Le terme de karstification par « fantômisation » est utilisé pour décrire un processus de spéléogenèse en deux phases : une phase de dissolution partielle dans des conditions de faible gradient   hydraulique, qui va produire le « fantôme de roche », et une seconde phase d’érosion mécanique par érosion régressive consécutive à l’augmentation du gradient   hydrodynamique (Figure 2). Les roches fantômisées présentent une stratification préservée, des fractures visibles et des fossiles préservés. Cependant, la roche est devenue localement non cohérente et très poreuse. La première phase d’altération, la « fantômisation » (ghost-rock karstification), résulte en une altération iso-volumique de l’encaissant sous des conditions de très faible gradient   hydraulique (Dubois et al., 2014 ; Vergari and Quinif, 1997).

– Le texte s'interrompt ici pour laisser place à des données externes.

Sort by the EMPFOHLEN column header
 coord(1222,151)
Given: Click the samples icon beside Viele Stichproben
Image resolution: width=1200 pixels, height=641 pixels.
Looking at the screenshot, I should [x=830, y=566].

Cette phase d’altération peut être liée soit à l’infiltration épigène, soit à l’écoulement hypogène, en particulier dans les zones marginales des bassins sédimentaires. Dans le cas d’une spéléogenèse par fantomisation épigène (per descensum), la présence d’une couverture contenant des minéraux siliceux, sulfureux ou sulfatés est nécessaire à la libération d’ions H+ ou de H2SO4 pour que l’eau acquiert un caractère agressif. Les produits de l’altération (décalcification ou dédolomitisation) sont évacués en solution, par circulation lente des eaux ou diffusion ionique, tandis que les résidus persistent, produisant des altérites in situ conservant la structure et la texture initiale de la roche. Les corps altérés peuvent présenter des porosités et perméabilités très élevées, jusqu’à 45% et 10D (Dubois et al., 2014) et constituer des volumes poreux fortement capacitifs. L’organisation de ces réseaux « fantômisés » suit généralement la majorité des discontinuités les plus favorables à la karstification, provoquant souvent un maillage calqué sur la fracturation et la stratification. L’établissement de tels systèmes nécessite de longues périodes de temps (peut-être de l’ordre de plusieurs millions d’années) et des conditions géodynamiques stables (Dubois et al., 2014). Avec la création d’un gradient   hydraulique, surrection   du massif ou enfoncement des vallées, l’altérite est évacuée par érosion régressive au sein du système.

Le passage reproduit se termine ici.